Open jrray opened 2 years ago

jrray commented 2 years ago

I don't want to do this now with all the PRs we have already, but I want to write down my thoughts.

Solver::run does not run a solve. It returns a SolverRuntime.

SolverRuntime does not run a solve, but it holds the state of a solve. Some of the state of the solve is also in Solver.

DecisionFormatter runs a solve.

This is inverted from what would be IMO more natural.

Have Solver take (require) a DecisionFormatter.

Make Solver::run() return Result<Solution> and execute the solve. (Maybe this should be named Solver::runtime()?)

Something about the name SolverRuntime doesn't work for me. In my mind it would become the thing that impl Solve for ... if/when Solve becomes a trait and we have multiple solver implementations. A name like SolverImpl or StepStateSolver which is descriptive of the type of solver it is.

There is also Solver::solve() -> Result<Solution> but nothing should be using this because it doesn't have the behaviors inside DecisionFormatter that everyone expects. If we do the inversion then solve() could use the assigned formatter and run() could go away.

I know the devil is in the details and making these changes might be harder than it seems... DecisionFormatter is closely coupled to the current solver implementation and not generic.

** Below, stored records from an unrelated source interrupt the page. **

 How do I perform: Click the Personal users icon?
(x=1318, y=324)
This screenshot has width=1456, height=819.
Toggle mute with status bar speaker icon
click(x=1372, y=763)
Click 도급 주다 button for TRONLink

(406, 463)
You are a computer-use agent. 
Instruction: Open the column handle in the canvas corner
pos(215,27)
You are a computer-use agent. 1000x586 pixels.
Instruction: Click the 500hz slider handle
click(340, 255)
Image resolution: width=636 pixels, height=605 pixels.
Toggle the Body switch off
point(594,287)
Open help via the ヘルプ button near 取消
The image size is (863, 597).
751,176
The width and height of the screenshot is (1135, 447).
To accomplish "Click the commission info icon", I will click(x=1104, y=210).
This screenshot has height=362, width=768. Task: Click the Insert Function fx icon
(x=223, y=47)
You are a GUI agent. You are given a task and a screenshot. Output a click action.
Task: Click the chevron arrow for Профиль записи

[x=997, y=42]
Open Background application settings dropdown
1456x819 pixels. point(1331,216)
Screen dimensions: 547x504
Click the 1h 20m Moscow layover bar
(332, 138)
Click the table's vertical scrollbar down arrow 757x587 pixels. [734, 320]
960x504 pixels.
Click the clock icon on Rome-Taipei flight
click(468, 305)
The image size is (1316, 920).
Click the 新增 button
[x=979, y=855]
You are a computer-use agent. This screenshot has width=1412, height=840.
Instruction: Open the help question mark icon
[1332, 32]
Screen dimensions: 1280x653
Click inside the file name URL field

rydrman commented 2 years ago

I agree about the naming and general clarification of responsibilities, and maybe I'll take another opportunity to talk about my current affection for the builder pattern... 😉

I can't help but see the current Solver -> SolverRuntime as more of a SolverBuilder -> Solver relationship. There's some inconsistency right now with which logic/methods are actually attached to which types, but this type of naming would, I think, clarify what belongs where and what each type actually does (setup/initial state vs actually walking through things). This also feels (to me) like it matches more the natural progression where different solver implementations in the future would have different *Builder types. Each one creates a unique type that impls Solver with at least a minimal interface for running it to completion, plus whatever we can standardize in the stepping/progression/reporting stuff (or we just let the builder take a type-specific with_formatter and hide it behind the trait, maybe).